The Field Tensor F in Different Gauges
Implications

A gauge is a measure of distance.  Gauges are often chosen to make solving a particular problem easier.  A few are well known: the Coulomb gauge for classical electromagnetism, the Lorenz gauge which makes electromagnetism look like a simple harmonic oscillator, and the gauge invariant form which is used in the Maxwell equations.  In all these cases, the E and B field is the same, only the way it is measured is different.  In this notebook, these are all generated using a differential quaternion operator and a quaternion electromagnetic potential.

The Field Tensor F in Different Gauges

The anti-symmetric 2-rank electromagnetic field tensor F has 3 properties: its trace is zero, it is antisymmetric, and it contains all the components of the E and B fields.  The field used in deriving the Maxwell equations had the same information written as a quaternion:

(d by dt, - Del) acting on (phi, - A ) -(phi, A) acted on by (d by dt, Del) =  (0, - A dot - Grad phi + Curl A)

What makes this form gauge-invariant, so no matter what the choice of gauge (involving dphi/dt and Del.A), the resulting equation is identical?  It is the work of the zero!  Whatever the scalar field is in the first term of the generator gets subtracted away in the second term.  

A mathematical aside: a friend of mine calls this a "conjugator".  The well-known commutator involves commuting two terms and then subtracting them from the starting terms.  In this case, the two terms were conjugated and then subtracted from the original.  Any quaternion expression that gets acted on by a conjugator results in a 0 scalar and a 3-vector.  An anti-conjugator does the opposite task.  By adding together something with its conjugate, only the scalar remains.  The conjugator will be used often here.

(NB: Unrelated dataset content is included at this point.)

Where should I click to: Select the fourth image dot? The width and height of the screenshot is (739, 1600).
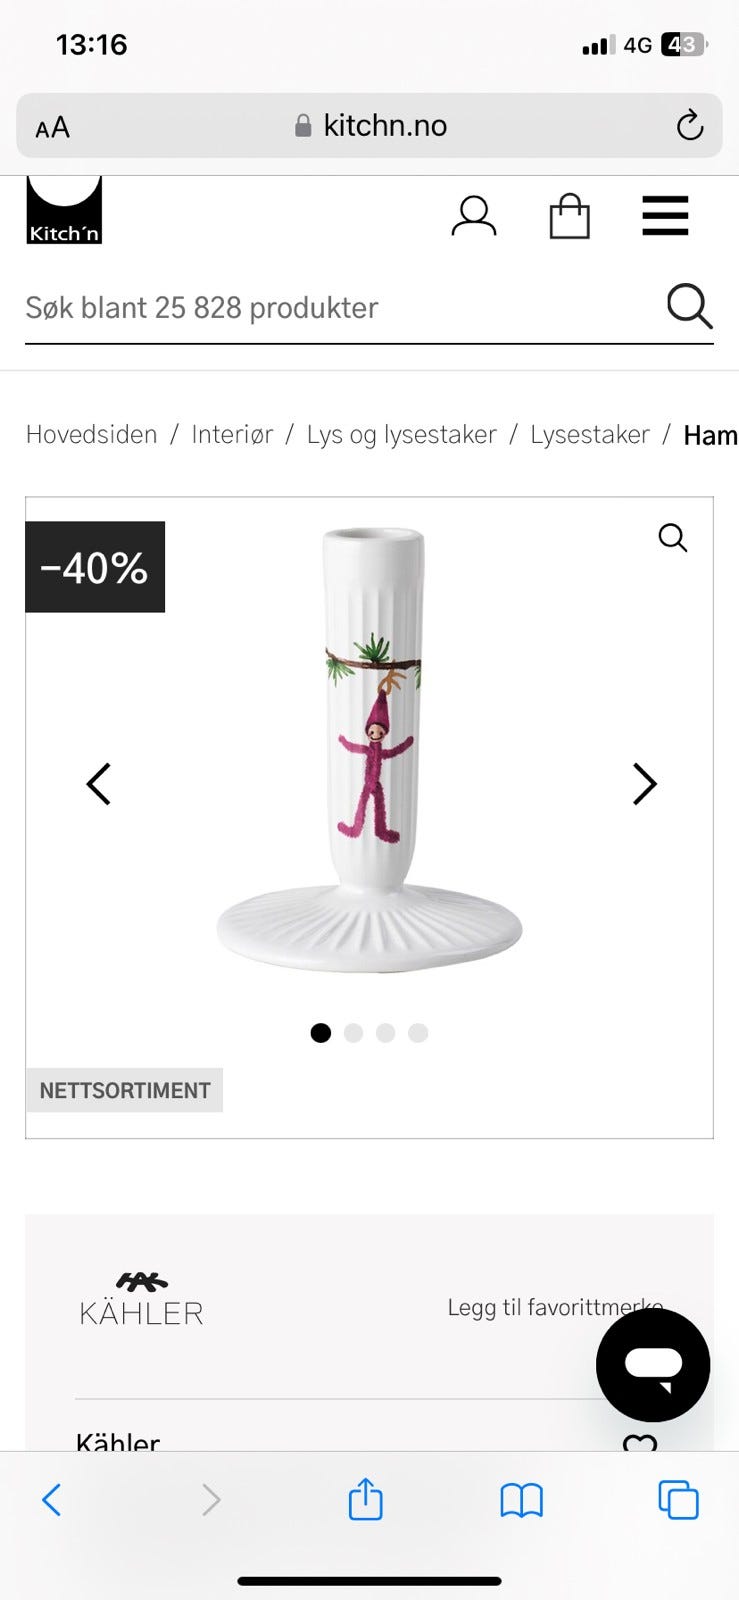[418, 1033]
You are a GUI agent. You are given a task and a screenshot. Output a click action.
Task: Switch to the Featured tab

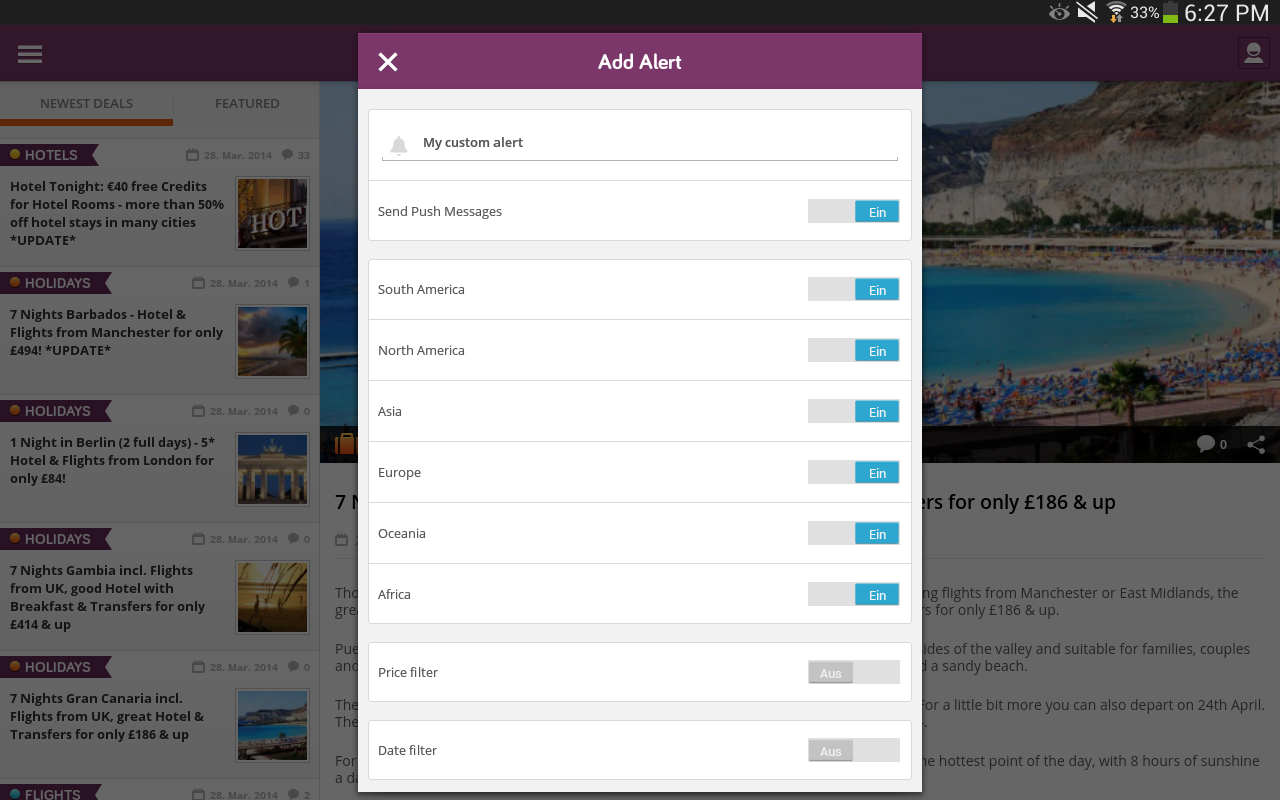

Generating the field tensor F in the Lorenz gauge starting from the gauge-invariant from involves swapping the fields in the following way:

((d by dt, - Del) acting on ((phi,A)+(phi, -A)) - ((phi, A)-(phi, - A)) acted on by (d by dt, Del)) over 2 =

= (phi dot+ divA, - A dot - Grad phi + Curl A )

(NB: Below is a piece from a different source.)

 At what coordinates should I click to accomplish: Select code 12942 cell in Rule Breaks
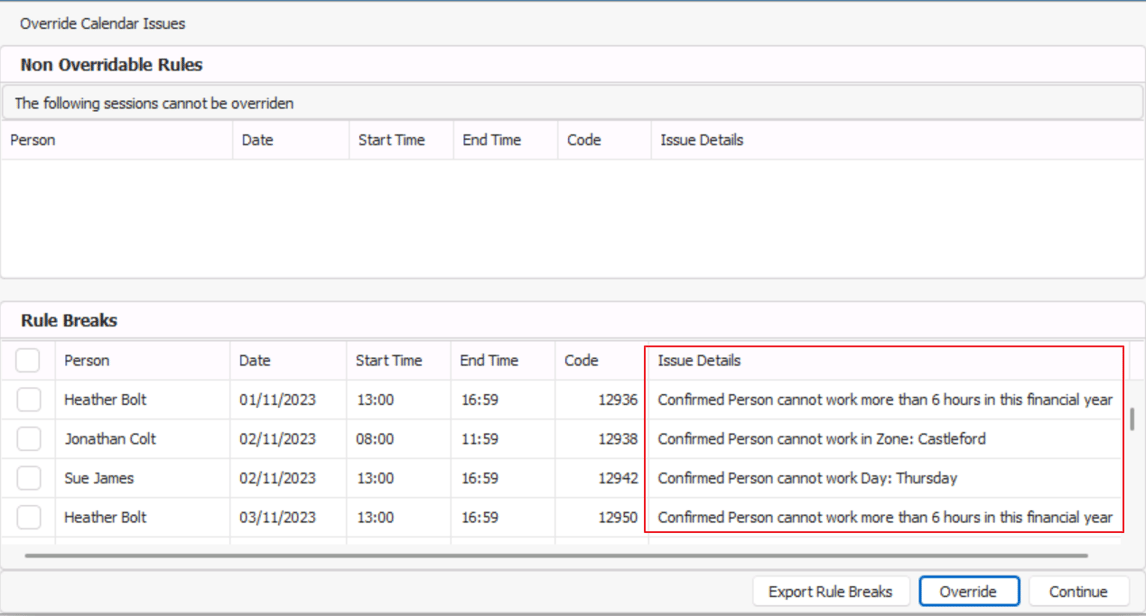[618, 478]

This looks more complicated than it is.  The first term of the generator involves the scalar field only, (phi, 0), and the second term involves the 3-vector field only, (0, A).

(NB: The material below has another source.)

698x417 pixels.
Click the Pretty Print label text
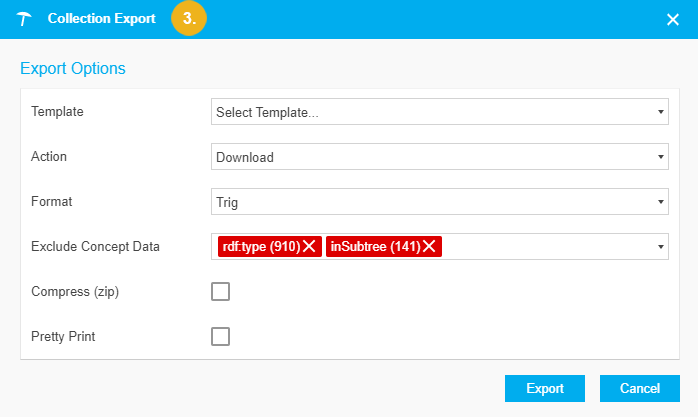click(x=62, y=337)

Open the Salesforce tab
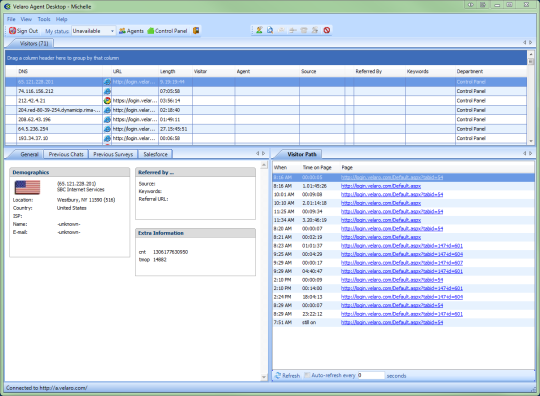(x=155, y=154)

The field tensor F in the Coulomb gauge is generated by subtracting away the divergence of A, which explains why the second and third terms involve only A, even though Del.A is zero :-)

(d by dt, - Del) acting on (phi, -A) + (d by dt, - Del) acting on ((phi, A)-(phi, -A)) over 4 + ((phi, -A)-(phi, A)) acted on by (d by dt, Del) over 4 =

= (phi dot, - A dot - Grad phi + Curl A)

The field tensor F in the temporal gauge is quite similar to the Coulomb gauge, but some of the signs have changed to target the dphi/dt term.

(d by dt, - Del) acting on (phi, -A) - (d by dt, - Del) acting on ((phi, A) + (phi, -A)) over 4 - ((phi, -A) + (phi, A)) acted on by (d by dt, Del) over 4 =

= (- divA, - A dot - Grad phi + Curl A)

What is the simplest expression that all of these generator share?  I call it the field tensor F in the light gauge:

(d by dt, - Del) acting on (phi, - A) = (phi dot- divA, - A dot - Grad phi + Curl A)

The light gauge is one sign different from the Lorenz gauge, but its generator is a simple as it gets.

Implications

In the quaternion representation, the gauge is a scalar generated in such a way as to not alter the 3-vector.  In a lists of gauges in graduate-level quantum field theory written by Kaku, the light gauge did not make the list of the top 6 gauges.  There is a reason for this.  Gauges are presented as a choice for a physicist to make.  The most interesting gauges have to do with a long-running popularity contest.  The relationship between gauges is guessed, not written explicitly as was done here.  The term that did not make the cut stands out.  Perhaps some of the technical issues in quantum field theory might be tackled in this gauge using quaternions.